The results of this study indicated that practitioners should be aware of the extent of debris extrusion with each specific instrument, which can probably be made the basis for selection of a particular instrument. Restriction of the hand ProTaper to vital and less infected teeth is one possible measure that can be taken into account to prevent acute flare-ups. Similarly, the RaCe system can be used for chronic, heavily infected root canals and in teeth with resorbed apices due to the lower extrusion of apical debris.

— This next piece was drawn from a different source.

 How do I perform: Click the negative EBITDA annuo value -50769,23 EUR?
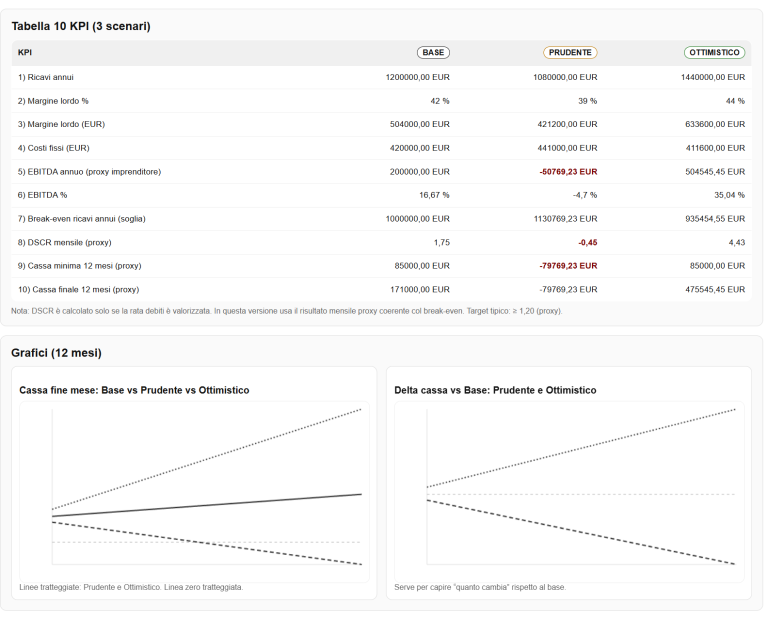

It must be emphasized that the results of this study should not be directly applied to clinical situations. In our in vitro study, the tooth apex was suspended in air, whereas in vivo the apex would be surrounded by granulomatous or periradicular tissues, which might serve as a natural barrier, restricting extrusion of debris to some extent.7,44-46 The results might also differ because of positive and negative pressures at the apex.45 Furthermore, mid-treatment flare-up may not only depend on the amount of debris extruded, but also it may depend on the amount of extruded irrigant, intracanal medication, bacterial virulence and the host response.12 It might be possible that the smaller amount of debris extruded by one type of instrumentation system may contain organisms of higher virulence and antigencity, when compared to instruments extruding larger amount of debris. Thus in this condition, there may be flare-up even with comparatively smaller amount of debris with the selected instrumentation techniques. As this study was limited to teeth with mature root morphology, the results should not be generalized to teeth with immature root development and open apices.
Conclusion
Within the limitations of this study, it can be concluded that all the three instruments tested (ProTaper, System GT and RaCe) resulted in some apical extrusion of debris. The hand ProTaper extruded a significantly higher amount of debris among the three instruments.
Acknowledgments
Mr. Gurinder Singh for statistical analysis.